(Item coordinate data)
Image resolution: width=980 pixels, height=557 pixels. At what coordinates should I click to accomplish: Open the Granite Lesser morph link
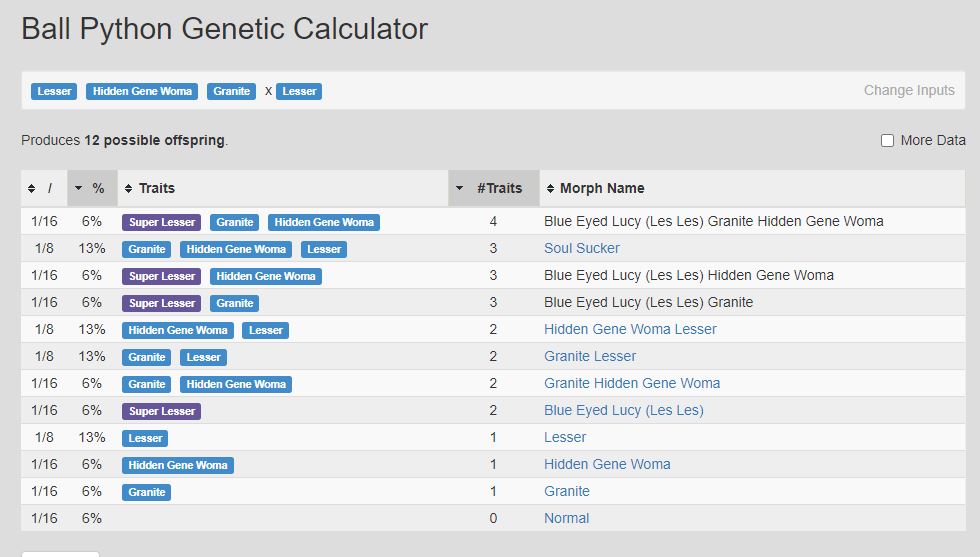tap(589, 356)
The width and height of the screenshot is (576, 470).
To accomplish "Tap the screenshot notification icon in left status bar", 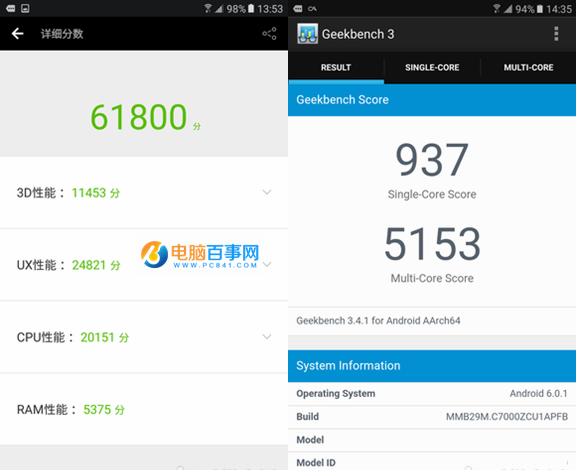I will (25, 8).
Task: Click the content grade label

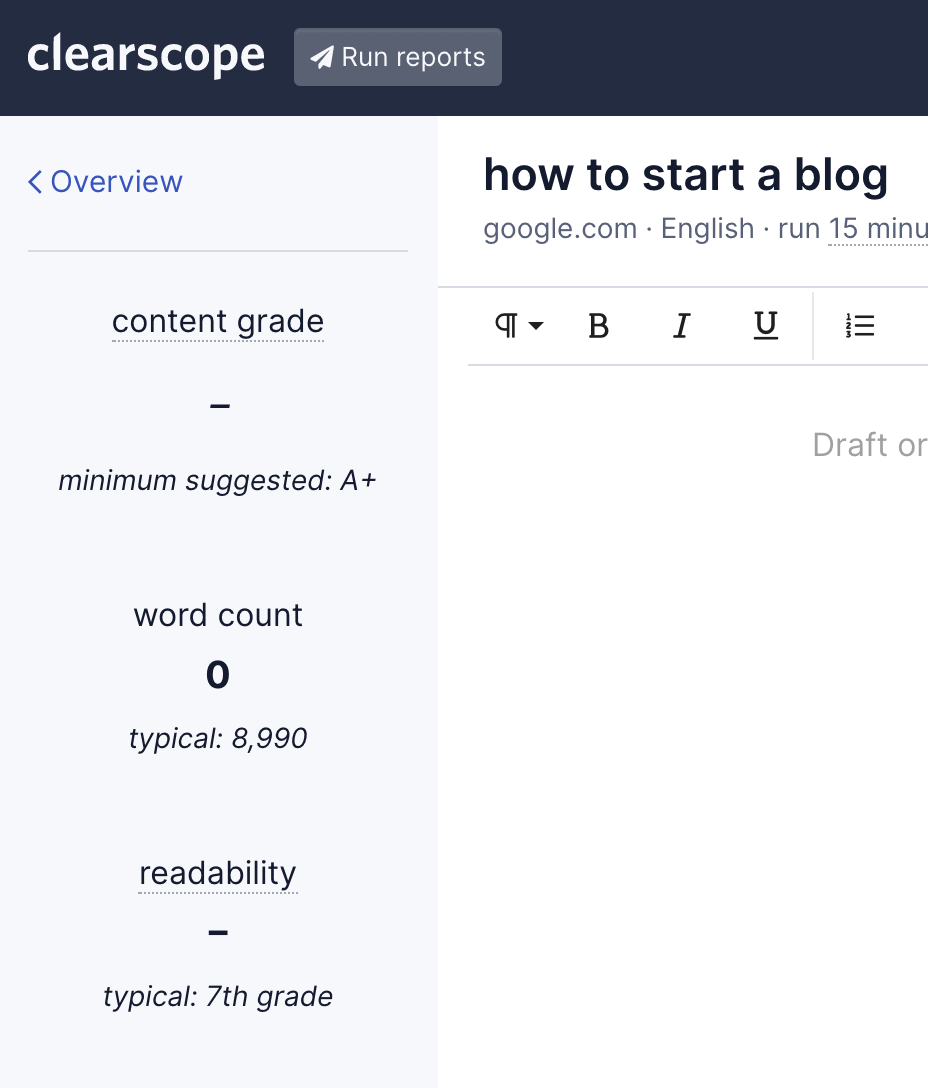Action: tap(218, 322)

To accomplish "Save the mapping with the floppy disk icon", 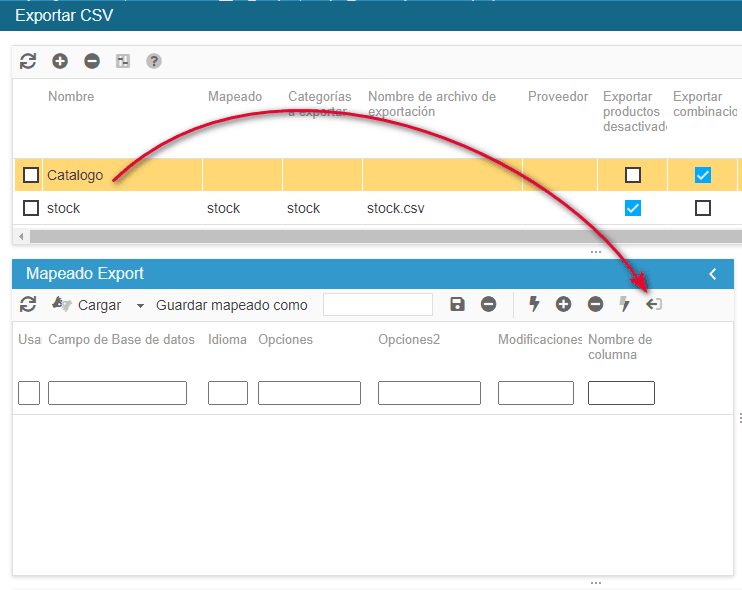I will pyautogui.click(x=457, y=304).
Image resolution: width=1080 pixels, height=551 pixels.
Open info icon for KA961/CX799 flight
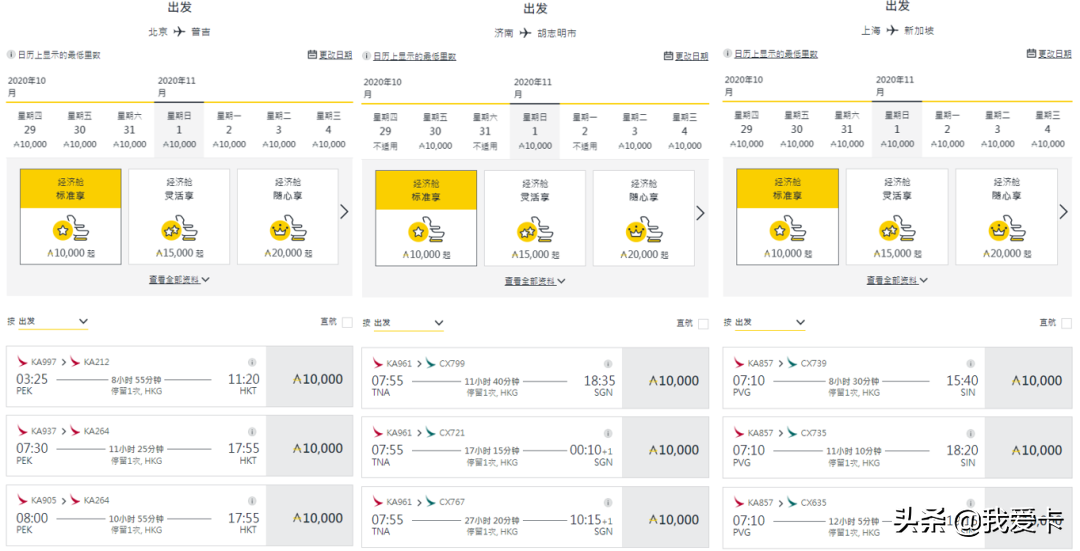[x=607, y=364]
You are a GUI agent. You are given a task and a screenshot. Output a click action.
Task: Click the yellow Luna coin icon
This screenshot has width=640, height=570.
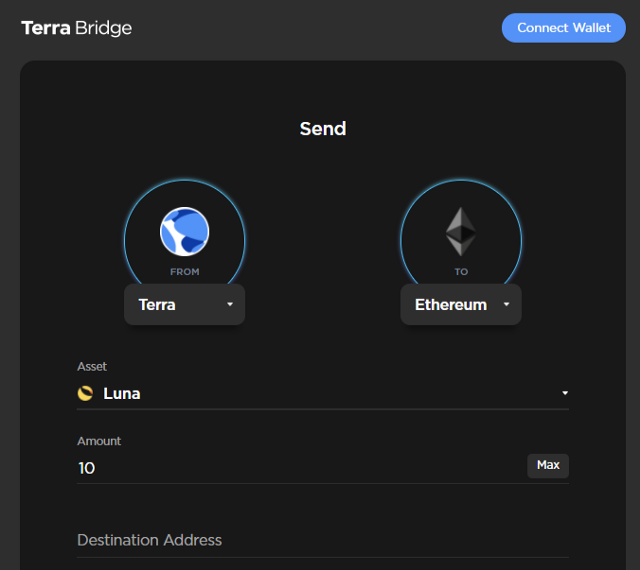85,393
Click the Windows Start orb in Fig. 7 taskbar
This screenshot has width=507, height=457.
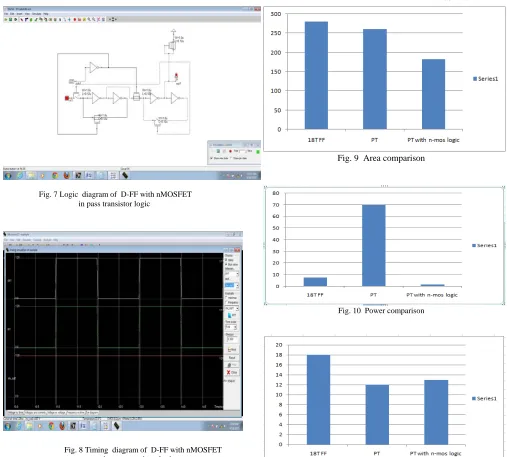pos(8,175)
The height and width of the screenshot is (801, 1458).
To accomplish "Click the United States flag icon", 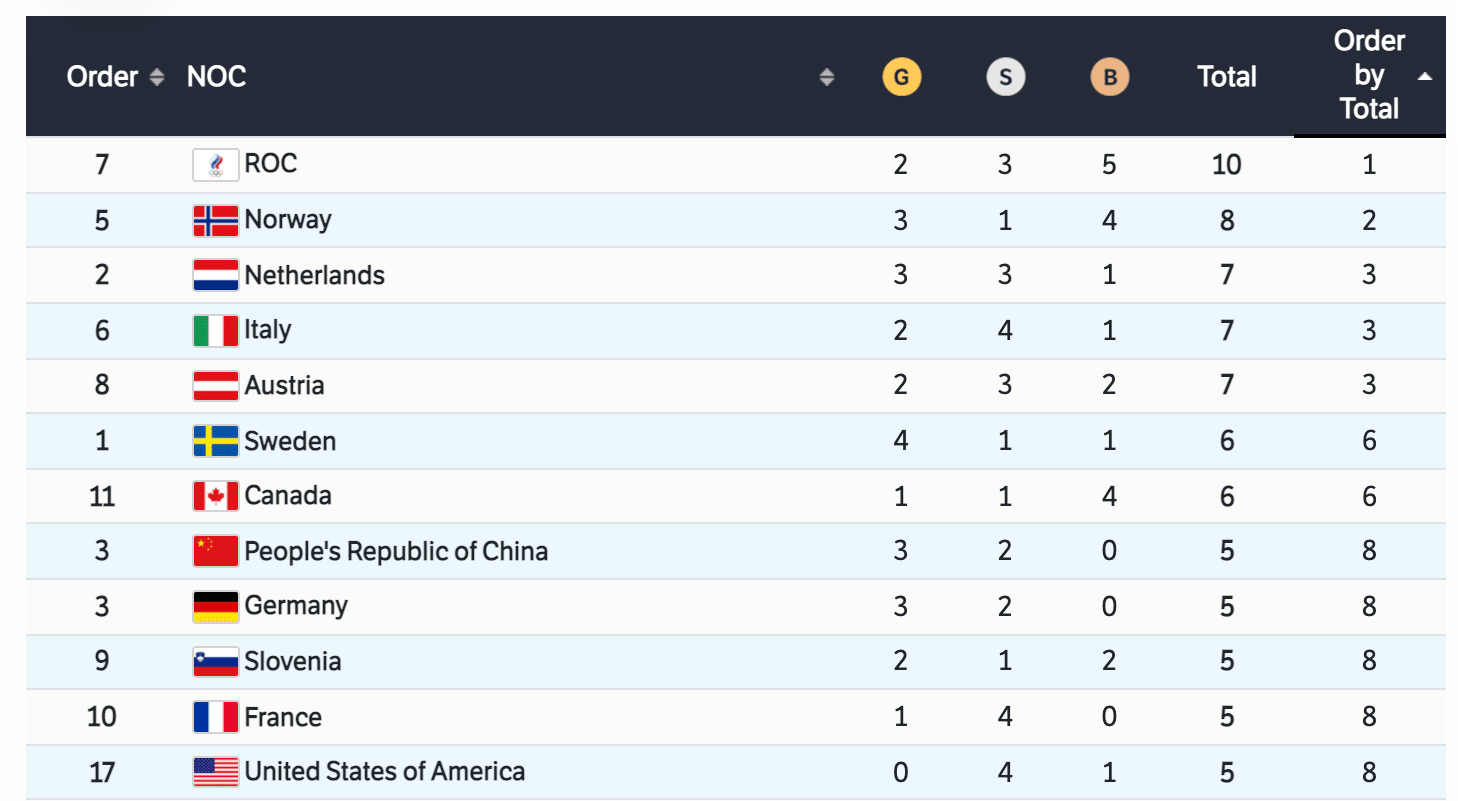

▶ [What you should do] Count the lines in the records above that contain the word "Open" and reply with the number alone.

▶ [Response] 2